■ Exercise directions ■
Below are the records; copy each line in them that holds the word "will".

■ Data for the task ■
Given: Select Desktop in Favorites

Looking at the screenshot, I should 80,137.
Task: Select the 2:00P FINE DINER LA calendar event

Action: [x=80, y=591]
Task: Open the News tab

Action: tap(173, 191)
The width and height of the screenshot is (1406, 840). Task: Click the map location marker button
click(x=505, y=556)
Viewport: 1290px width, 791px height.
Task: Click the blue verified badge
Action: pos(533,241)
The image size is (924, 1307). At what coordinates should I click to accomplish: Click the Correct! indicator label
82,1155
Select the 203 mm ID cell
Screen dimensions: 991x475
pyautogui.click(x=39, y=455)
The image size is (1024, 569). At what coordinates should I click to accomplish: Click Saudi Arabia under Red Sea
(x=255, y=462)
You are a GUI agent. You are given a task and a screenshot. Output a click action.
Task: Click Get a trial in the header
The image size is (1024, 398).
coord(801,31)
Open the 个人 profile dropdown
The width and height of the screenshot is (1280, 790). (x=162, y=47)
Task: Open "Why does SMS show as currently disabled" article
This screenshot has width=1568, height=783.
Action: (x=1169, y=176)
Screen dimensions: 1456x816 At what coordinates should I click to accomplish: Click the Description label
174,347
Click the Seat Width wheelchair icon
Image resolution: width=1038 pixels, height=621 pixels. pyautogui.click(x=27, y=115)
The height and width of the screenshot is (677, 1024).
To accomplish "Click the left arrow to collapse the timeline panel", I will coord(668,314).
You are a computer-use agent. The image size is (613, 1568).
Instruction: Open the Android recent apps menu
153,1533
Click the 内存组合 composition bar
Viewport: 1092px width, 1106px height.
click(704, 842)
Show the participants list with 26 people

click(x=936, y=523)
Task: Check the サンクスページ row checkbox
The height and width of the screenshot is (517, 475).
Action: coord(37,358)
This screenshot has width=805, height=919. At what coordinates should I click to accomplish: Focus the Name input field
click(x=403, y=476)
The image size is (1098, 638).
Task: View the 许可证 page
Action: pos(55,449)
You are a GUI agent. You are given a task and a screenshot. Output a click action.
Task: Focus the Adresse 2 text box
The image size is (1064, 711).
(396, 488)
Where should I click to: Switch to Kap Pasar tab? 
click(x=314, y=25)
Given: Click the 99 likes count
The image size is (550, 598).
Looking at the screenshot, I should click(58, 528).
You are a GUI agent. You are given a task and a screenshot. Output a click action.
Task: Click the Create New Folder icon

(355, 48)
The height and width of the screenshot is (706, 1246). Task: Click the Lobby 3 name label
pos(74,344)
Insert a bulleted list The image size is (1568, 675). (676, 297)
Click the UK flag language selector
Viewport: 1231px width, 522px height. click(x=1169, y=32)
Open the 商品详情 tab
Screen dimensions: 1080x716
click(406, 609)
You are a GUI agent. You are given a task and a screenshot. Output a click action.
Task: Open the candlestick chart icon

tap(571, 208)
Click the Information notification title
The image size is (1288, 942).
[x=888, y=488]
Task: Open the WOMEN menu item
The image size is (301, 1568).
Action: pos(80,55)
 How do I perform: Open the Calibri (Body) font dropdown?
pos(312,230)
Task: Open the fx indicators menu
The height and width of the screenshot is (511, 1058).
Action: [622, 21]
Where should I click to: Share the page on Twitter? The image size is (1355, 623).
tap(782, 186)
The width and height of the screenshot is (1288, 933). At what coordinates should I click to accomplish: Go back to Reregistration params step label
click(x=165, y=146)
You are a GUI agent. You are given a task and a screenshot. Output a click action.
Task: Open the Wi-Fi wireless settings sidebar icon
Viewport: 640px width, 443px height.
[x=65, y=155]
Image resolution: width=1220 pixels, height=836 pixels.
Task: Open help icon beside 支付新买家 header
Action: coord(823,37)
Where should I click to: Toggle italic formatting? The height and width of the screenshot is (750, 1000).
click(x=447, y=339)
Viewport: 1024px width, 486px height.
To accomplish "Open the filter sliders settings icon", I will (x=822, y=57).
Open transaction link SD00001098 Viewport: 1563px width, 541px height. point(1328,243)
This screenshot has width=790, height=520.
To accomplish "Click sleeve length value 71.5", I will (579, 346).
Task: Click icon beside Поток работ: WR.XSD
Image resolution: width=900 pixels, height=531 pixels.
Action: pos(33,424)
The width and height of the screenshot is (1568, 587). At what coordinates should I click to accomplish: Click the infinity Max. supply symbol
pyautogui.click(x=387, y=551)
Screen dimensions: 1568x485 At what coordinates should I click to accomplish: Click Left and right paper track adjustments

■ Exercise response ■
To accomplish "Click the left arrow to collapse the timeline panel", I will coord(668,314).
To accomplish "Open the filter sliders settings icon", I will (x=822, y=57).
To accomplish "Click sleeve length value 71.5", I will (579, 346).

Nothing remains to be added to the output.